女人清澈的叫喚聲叫他從魔怔中拉回,他有些不確定:“溫容?”
溫容焦急拍著他的臉,拍著拍著給溫容急哭了:“四郎你到底怎么了?你的額頭...”
“我的額頭?”陸謹言看向不遠處的粧檯鏡,額間顯現殷紅妖冶的墮魔印。
他不可置信抹了自己的額頭:“我怎么了?”
“問你啊,我不知道!”溫容以為是陸謹言故意鬧著玩,所以抹著袖子想給他擦掉,可皮膚擦紅了也沒掉色,墮魔印發著不詳紅光越來越燙,急得不知如何是好,第一個念頭是:“咱們趕緊跑,別被人發現了。”
在溫容關心下,陸謹言終于確認這不是幻覺,焦躁的內心在一瞬間平靜,墮魔印也隨之隱沒,溫容松口氣垂著他的胸口:“陸謹言以后別開這種玩笑,不然我就...就不理你了!”
陸謹言握住她的拳頭垂下眼:“對不起,但這不是玩笑。”
墮魔印雖然消了下去,但陸謹言知道這是即將入魔的徵兆。
“那你... ”
“不會發生什么事,我會解決。”陸謹言將她臉頰邊碎發撩至耳后:“今天怎么有閑心打扮了?”
“是不是因為這個?因為我...”曾經穿嫁衣上吊。
溫容看了身上的大紅嫁衣趕忙脫掉,陸謹言按住她的手,搖搖頭:“你穿嫁衣的樣子很美。”
冷靜下來后,溫容躺在陸謹言手臂上,拈起他一縷頭發把完:“對不起,我只是突然想再辦場婚禮,我沒有想到...會給你帶來這么大的傷害。”
陸謹言捲起手臂將人往懷里帶:“無論你做了什么事,永遠都不用跟我道歉,反倒是我要跟你道歉的事,多著呢,像是我把你在廚房做得梅花糖給吃光了。”

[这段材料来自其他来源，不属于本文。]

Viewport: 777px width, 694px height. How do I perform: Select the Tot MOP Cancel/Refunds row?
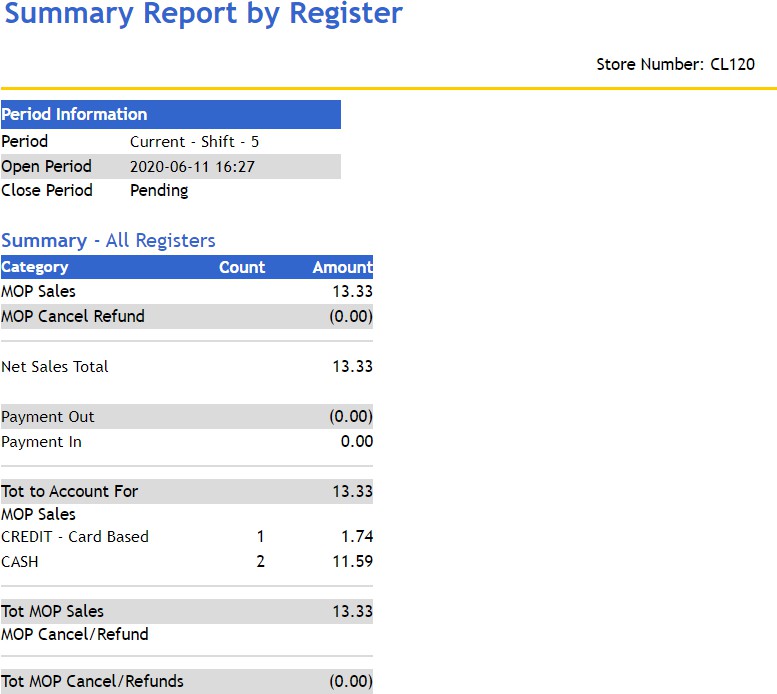[187, 682]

“你...”溫容本想發作,但經過剛才,氣也氣不出,她打了陸謹言胸口,小聲埋怨:“你別轉移話題。”
于是陸謹言問她怎么心血來潮想再辦場婚禮,她說也不算婚禮,只是想要來場屬于兩人的婚禮,沒有那些糟心親戚,沒有其他人,沒有算計與陰謀,就只有兩人身著嫁衣,彼此拜天地,洞房花燭前喝交杯酒。
她最后總結是:“新的開始。”
如果一開始知道她穿嫁衣是為這理由,他的反應應當就不會這么大。
“好啊,那我們挑個好日子。”
溫容猶豫道:“可你...沒關係嗎?”
“沒關係,我也該走過這道坎。”他捏著溫容的臉頰:“應當說你這么做才是對的,如果把這問題繼續放著,也許有一日我...”
嬌軟掌心摁在他唇上:“噓,男人閉嘴,我不許你胡說。”
陸謹言親了溫容指尖:“謹遵夫人圣旨。”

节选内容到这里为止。